Во время войны он лежал однажды между рельсами, когда рвался на станции эшелон с боеприпасами, в который попала фашистская авиационная бомба. Долгое время не мог он без содрогания вспомнить об этом. Однако постепенно острота потрясения сгладилась, и он даже начал рассказывать об этом происшествии в юмористическом тоне. Теперь же Вронский снова с необычайной отчетливостью представил себе беспрерывные глухие взрывы рвущихся снарядов, свист осколков, вспышки пламени, судорожное сотрясение земли и стоны раненых. Он ничем не мог уже подавить овладевшее им чувство страха и с ужасом думал, как в таком виде появится перед Ольгой.

– Я сейчас же побегу к баракам, – повторил Вронский, – отправлю только со станции Белову…

Но тут вдруг услышал он ее спокойный голос:

– Не нужно меня никуда отправлять, Анатолий Алексеевич. Я тоже пойду к баракам и помогу вам.

– Но, Ольга Васильевна… – начал было совсем растерявшийся Вронский.

– Нам дорога каждая секунда. Идемте! – решительно проговорила Ольга и, уже направляясь к выходу, спросила дежурного: – А Шатров знает, что его поезд заминирован?

– Нет, не знает, – ответил дежурный, делая какие-то знаки молодому железнодорожнику, заглянувшему в помещение.

Ольга первой вышла на перрон и торопливо, почти бегом, направилась к баракам. Вронский едва поспевал за нею, со страхом думая, заметила она или не заметила, как дрожал его голос. Только бы она не спрашивала его ни о чем, а он постепенно возьмет себя в руки…

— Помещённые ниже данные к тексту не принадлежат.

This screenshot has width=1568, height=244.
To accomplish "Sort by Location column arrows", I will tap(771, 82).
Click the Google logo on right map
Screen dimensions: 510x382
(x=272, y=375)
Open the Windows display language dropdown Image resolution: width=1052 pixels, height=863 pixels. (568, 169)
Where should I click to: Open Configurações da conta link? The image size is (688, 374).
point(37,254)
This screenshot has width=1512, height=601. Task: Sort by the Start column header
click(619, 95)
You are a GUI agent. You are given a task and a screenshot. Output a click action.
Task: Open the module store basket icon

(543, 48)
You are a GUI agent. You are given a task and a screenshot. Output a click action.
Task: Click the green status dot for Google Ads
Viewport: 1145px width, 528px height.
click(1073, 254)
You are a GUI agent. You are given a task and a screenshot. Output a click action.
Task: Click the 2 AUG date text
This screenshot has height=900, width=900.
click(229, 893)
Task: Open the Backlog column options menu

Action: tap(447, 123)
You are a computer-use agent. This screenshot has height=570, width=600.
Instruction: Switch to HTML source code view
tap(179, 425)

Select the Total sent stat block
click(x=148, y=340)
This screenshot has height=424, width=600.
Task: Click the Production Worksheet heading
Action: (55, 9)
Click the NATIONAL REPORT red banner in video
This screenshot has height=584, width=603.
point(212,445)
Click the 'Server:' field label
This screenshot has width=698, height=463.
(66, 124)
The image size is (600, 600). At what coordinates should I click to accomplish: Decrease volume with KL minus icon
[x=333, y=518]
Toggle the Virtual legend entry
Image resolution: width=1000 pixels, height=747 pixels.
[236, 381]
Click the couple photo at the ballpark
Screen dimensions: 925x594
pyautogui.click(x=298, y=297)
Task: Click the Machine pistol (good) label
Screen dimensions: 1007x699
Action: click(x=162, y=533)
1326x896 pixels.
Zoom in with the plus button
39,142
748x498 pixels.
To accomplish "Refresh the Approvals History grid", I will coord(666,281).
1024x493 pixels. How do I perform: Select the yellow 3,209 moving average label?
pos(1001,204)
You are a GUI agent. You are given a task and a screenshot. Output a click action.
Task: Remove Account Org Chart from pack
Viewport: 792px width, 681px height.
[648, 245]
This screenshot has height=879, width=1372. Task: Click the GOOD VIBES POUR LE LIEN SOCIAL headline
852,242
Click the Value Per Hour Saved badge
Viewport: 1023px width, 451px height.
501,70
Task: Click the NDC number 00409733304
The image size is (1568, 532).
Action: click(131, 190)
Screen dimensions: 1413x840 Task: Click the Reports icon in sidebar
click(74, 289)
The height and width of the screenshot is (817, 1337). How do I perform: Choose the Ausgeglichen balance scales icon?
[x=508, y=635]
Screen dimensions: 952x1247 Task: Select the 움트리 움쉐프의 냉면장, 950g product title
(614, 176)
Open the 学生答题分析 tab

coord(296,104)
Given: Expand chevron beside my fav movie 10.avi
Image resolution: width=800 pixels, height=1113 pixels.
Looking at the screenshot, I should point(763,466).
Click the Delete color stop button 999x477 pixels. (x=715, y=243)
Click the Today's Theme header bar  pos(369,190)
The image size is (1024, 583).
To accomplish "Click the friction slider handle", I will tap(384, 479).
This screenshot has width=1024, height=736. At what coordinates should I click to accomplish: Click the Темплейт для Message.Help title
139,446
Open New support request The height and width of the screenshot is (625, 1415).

Они пробежали уже значительную часть расстояния и приближались к семафору, крыло которого как раз в это время тяжело опустилось в горизонтальное положение. Ольге показалось даже, что оно рухнуло вдруг, как подстреленное, и судорожно подрагивало в предсмертных конвульсиях, будто живое крыло смертельно раненной птицы. И как раз в это время из-за холмов вынырнул поезд Шатрова с еще не потушенным прожектором и каким-то лихорадочным блеском буферных сигнальных огней. Постепенно он начал сбавлять скорость и вскоре совсем остановился у закрытого семафора.